Wednesday, June 07, 2006
apparently feeling unappreciated by "middle America":
"He lamented that the good works of the U.N. are largely lost because 'much of the public discourse that reaches the U.S. heartland has been largely abandoned to its loudest detractors such as Rush Limbaugh and Fox News.'"
"'The U.N.'s role is in effect a secret in Middle America even as it is highlighted in the Middle East and other parts of the world,' Malloch Brown said."
Could that be because we don't need (or even want) your help? What have you done for us lately? Because the U.N. depends on the U.S. and not vice-versa? Yes, I realize that that is a vast oversimplification, but it's a lot closer to the reality of the situation.
Which brings me to this other article, a good read on philanthropy in America from an outsider's perspective:
"Americans give to schools, hospitals, libraries, galleries and the poor like no other country in the world.

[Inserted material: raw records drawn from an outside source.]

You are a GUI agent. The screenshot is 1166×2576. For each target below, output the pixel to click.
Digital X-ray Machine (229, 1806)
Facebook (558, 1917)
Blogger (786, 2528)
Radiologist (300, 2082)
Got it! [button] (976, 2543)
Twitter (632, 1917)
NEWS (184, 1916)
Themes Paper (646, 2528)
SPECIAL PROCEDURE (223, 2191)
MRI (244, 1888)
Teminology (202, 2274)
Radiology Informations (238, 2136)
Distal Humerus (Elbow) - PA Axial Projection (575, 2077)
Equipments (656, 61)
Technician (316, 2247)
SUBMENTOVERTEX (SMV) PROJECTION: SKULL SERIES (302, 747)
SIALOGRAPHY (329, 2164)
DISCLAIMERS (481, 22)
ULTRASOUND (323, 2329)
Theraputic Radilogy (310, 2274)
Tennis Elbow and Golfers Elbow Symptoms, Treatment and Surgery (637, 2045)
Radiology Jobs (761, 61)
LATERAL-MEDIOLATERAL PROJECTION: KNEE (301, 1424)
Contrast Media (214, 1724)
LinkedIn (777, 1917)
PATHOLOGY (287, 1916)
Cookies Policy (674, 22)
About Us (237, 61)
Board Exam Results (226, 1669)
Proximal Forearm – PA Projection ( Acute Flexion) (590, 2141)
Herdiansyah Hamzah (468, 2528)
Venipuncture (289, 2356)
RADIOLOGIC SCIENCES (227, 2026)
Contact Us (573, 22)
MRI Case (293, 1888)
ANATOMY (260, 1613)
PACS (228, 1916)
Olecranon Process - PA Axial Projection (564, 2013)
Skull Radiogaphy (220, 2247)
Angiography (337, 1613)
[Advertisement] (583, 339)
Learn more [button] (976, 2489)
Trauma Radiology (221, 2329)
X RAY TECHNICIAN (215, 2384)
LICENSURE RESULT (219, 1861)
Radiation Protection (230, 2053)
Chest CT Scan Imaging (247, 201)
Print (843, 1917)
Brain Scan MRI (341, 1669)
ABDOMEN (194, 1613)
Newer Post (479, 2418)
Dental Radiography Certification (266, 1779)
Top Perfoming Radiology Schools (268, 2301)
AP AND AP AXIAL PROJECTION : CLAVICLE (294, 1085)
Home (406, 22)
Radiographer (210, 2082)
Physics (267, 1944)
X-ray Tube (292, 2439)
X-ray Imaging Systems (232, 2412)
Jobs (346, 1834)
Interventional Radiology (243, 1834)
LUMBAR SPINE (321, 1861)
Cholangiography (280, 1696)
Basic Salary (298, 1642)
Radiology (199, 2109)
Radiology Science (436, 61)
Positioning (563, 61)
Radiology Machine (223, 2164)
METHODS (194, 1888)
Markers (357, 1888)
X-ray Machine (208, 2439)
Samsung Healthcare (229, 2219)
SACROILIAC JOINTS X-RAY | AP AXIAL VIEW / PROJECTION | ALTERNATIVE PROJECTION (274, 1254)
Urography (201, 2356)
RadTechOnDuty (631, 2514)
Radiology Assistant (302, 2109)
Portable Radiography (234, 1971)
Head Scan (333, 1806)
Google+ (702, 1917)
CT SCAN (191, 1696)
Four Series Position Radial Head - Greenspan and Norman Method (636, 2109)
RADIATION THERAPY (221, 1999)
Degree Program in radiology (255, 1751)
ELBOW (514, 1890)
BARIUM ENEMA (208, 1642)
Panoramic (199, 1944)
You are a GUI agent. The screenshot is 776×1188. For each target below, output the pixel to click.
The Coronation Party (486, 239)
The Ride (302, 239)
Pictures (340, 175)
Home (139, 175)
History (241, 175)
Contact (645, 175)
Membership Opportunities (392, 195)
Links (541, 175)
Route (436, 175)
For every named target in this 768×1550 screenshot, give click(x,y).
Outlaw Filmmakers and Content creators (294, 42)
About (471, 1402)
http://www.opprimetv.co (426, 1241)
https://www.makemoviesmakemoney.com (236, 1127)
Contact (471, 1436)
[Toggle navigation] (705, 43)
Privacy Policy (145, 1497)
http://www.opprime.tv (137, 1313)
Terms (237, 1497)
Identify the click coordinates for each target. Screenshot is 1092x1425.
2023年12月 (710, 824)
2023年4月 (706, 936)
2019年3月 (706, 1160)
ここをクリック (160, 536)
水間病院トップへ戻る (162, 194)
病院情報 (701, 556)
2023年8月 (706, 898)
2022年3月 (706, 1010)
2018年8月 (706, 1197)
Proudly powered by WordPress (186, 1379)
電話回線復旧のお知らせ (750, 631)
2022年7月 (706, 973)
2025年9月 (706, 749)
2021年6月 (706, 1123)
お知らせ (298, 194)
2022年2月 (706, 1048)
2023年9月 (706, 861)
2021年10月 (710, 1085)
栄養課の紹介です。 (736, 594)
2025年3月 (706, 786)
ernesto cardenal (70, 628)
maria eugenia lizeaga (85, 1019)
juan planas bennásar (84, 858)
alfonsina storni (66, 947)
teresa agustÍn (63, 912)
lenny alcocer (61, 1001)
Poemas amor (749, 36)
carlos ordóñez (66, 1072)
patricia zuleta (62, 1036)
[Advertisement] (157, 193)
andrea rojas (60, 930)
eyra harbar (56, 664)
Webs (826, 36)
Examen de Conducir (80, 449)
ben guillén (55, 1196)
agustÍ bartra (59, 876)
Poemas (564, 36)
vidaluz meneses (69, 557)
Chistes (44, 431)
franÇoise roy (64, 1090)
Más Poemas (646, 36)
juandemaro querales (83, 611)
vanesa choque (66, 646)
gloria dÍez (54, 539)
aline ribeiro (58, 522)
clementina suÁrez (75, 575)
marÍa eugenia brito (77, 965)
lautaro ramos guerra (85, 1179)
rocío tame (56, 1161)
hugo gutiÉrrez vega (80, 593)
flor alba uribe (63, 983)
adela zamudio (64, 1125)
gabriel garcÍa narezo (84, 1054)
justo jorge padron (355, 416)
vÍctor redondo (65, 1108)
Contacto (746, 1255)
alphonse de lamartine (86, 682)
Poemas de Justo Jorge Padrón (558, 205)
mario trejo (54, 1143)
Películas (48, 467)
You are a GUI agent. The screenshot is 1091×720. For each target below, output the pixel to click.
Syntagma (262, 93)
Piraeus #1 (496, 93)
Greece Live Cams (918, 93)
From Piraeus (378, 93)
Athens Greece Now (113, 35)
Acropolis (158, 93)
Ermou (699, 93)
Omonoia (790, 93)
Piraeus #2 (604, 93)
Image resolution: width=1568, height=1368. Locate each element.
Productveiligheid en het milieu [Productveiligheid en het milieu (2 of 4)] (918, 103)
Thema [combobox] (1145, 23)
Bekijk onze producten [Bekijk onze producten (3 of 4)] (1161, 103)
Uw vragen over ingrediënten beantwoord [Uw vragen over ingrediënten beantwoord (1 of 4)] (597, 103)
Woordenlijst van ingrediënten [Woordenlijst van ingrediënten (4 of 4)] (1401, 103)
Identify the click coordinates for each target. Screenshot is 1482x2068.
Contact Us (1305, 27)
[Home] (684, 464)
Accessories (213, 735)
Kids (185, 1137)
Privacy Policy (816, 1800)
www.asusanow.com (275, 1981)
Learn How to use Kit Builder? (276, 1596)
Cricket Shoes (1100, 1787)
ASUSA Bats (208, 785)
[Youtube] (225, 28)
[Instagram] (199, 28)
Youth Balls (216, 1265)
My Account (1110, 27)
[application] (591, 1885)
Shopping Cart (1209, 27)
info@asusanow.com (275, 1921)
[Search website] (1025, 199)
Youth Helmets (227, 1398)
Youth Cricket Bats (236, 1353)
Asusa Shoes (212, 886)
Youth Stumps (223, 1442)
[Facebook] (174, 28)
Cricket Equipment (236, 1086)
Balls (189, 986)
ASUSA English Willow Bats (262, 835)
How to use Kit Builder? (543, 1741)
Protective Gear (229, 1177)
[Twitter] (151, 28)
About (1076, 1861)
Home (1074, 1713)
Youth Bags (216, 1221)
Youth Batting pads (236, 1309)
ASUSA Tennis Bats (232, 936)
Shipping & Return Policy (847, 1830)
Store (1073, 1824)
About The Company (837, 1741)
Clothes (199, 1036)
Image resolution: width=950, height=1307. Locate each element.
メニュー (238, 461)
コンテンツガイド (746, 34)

Last year, American citizens gave more money to victims of the tsunami than their government did.
Yes, charity can be written off against tax, but it is also hard-wired into the psyche of a nation founded by pilgrims and enriched by private enterprise.
It is impossible to imagine modern America without philanthropy, because so many of the institutions funded by the state in Europe are financed by private citizens in this country."
But Jan Egeland probably still thinks Americans are stingy.